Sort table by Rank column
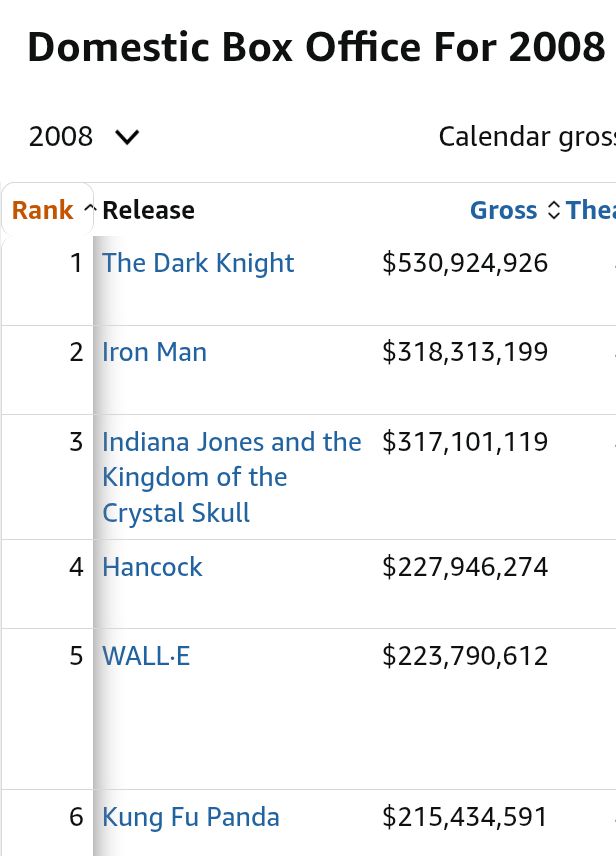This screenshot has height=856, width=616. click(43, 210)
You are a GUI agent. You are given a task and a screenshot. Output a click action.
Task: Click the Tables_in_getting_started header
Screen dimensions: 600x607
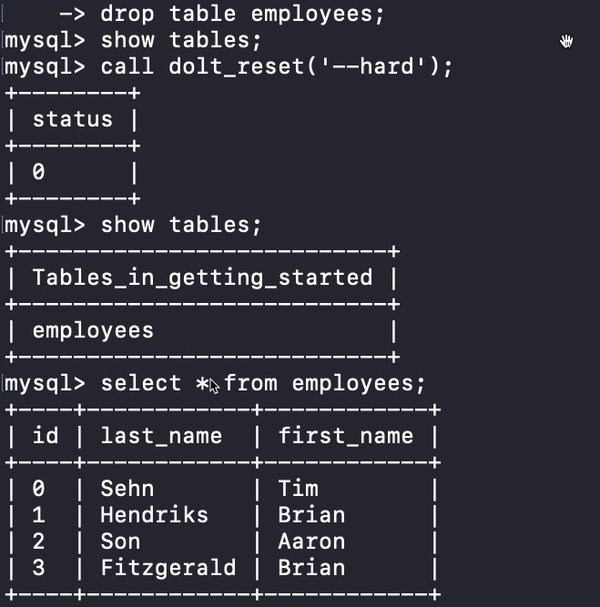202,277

______________________________

> What you have to do:
Please transcribe the listing exactly as it stands, but omit its pictures.

> Answer for this exercise:
Sort table by Rank column
This screenshot has height=856, width=616. click(43, 210)
You are a GUI agent. You are given a task and a screenshot. Output a click action.
Task: Click the Tables_in_getting_started header
Screen dimensions: 600x607
202,277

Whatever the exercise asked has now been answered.